Second, we have the subtly divisive way in which this argument pits women against each other. If I want to focus on my problems, I’m a bad person because other people are suffering more than I am (which is certainly true). If, on the other hand, I focus on problems half a globe away, my life doesn’t get any better, and I’m likely to build up some resentments against the women I am theoretically helping. While it might be an oversimplification to say, “It’s all one big problem,” it is all echoes and reflections of the same kinds of problems, all over the world, being acted out at various levels of violence. For my money, anyone who is working to combat any aspect of these issues is doing good work.

And anybody who is using lipstick and nail polish to improve their self-esteem and feel better about themselves is also doing their own kind of good work, even if it’s not my kind.
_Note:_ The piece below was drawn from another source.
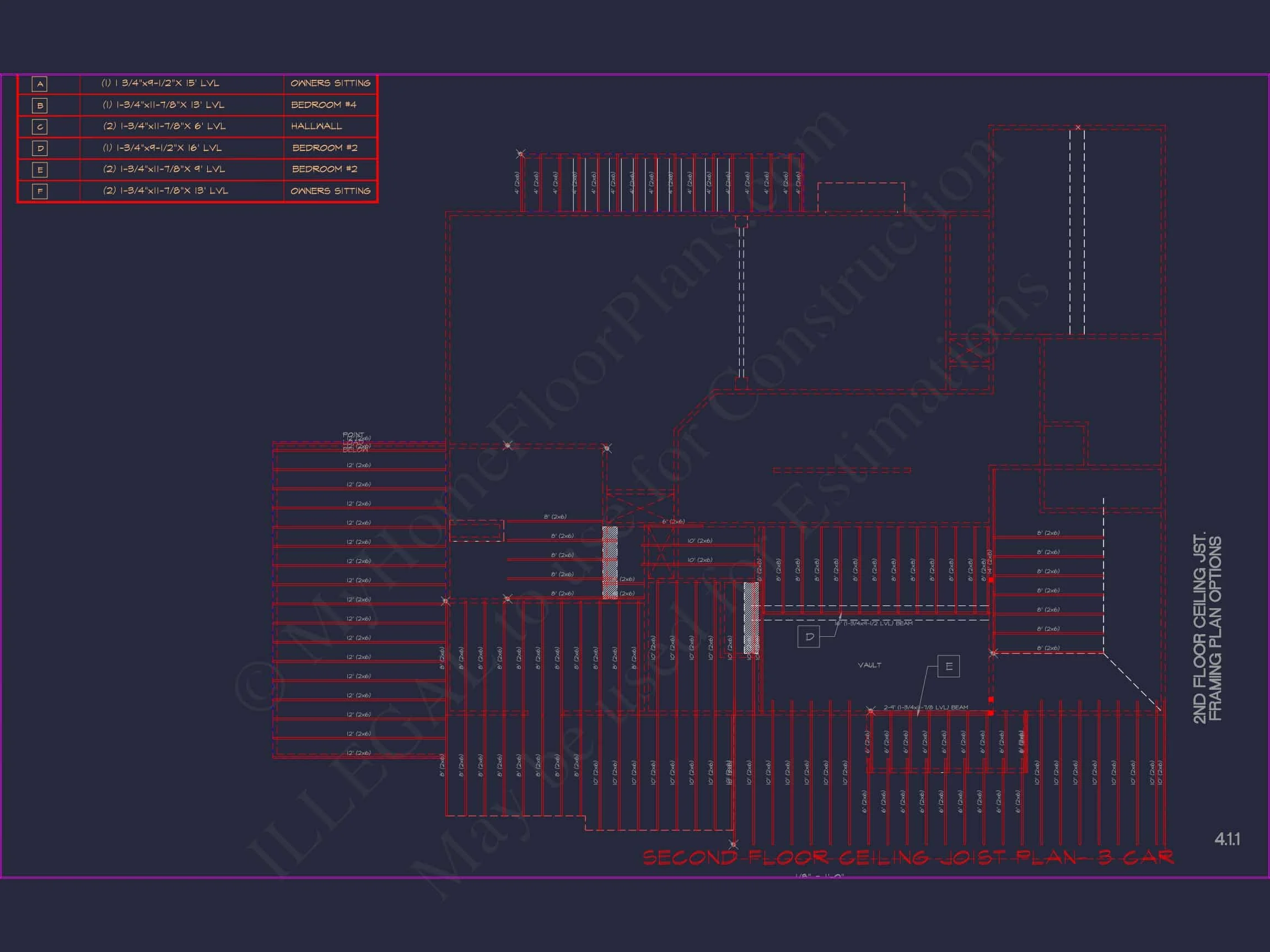
Task: Click the boxed letter F in the schedule table
Action: click(x=40, y=191)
The High Cost of Magic Bullets

Lynne Murray says:

We’ve gotten into a miracle pill way of thinking since the 1940’s when
antibiotics began to be used as the “magic bullet” to treat infections
that were once incurable.

The concept of magical cures comes up all too often for fat activists,
most recently in light of what I think of as a virulent epidemic of
bariatric surgery. In all its smug, simplistic glory, the question is:
If there were a magic pill that you could take that would make you
thin instead of fat, would you take it?

Clearly this is a question with an agenda: Fat is bad/unhealthy and
no matter how much you say you like and accept your fat body, you’d
change it if you could, wouldn’t you?

The question seems plausible because we’ve come to expect drugs to cure any illness.

The term “magic bullet” suggests a weapon against an invading army of disease. But unlike the microscopic critters that cause infectious disease, fat is not a disease, nor is it contagious. The only contagious part of the so-called obesity epidemic is the prejudice and hatred toward fat and fat people that it stirs up. When we turn our efforts against our own bodies and make them into the enemy, we are damaging rather than promoting health.

Leaving the realm of medically-endorsed hysteria, let’s look at magical
remedies in fairy tales.

Magic remedies always cost something in fairy tales. Consider Hans
Christian Anderson’s The Little Mermaid. The heroine, a mermaid, falls in love with a human prince. With the help of a sea witch she is transformed into a human woman with legs replacing her mermaid tail, so she can try to win the prince’s love. In the process, the mermaid loses her voice, and every step she takes feels like walking on knives.

Pretty major side effects if you ask me.

I don’t know about anyone else, but I have had a few relationships like that. Reading the tale again as an adult, I see that after all that she went through to be with him, the prince didn’t even marry the mermaid–condemning her to total annihilation under the terms of her agreement with the sea witch. The deal was no marriage, no immortal soul. I’m not going to even start to get into the sexist meaning of that contract. The Little Mermaid’s sisters had to do another deal with the sea witch to try to save her life. Here’s to the underwater sisterhood.

In the real world, magic pills may be advertised as “curing” illness, but even when they target a specific microbe, things can go wrong. For example, microorganisms have now evolved to become resistant to antibiotics, as described in a
Salon.com article
.

Most of the candidates for “magic weight loss pill” work via blocking the body’s natural hunger pangs. Given the dismal long-term results of calorie deprivation as a weight loss tactic, this is futile at best, and certainly unethical, considering the uncharted side effects both from the drugs themselves and from the yo-yo regain that accompanies most short-term weight loss.

Now that I have spent several years listening carefully to my body, I can say with total assurance that one thing it has never asked is for a magic pill to make it a smaller dress size. Considering the Little Mermaid’s example, I would mistrust any magic that took away my voice, made me ignore my body’s feedback, or made me live so that every step (or every bite) brought pain.

Medicating to ignore our physical needs drives a further wedge between our selves and our bodies. This is not a recipe for health.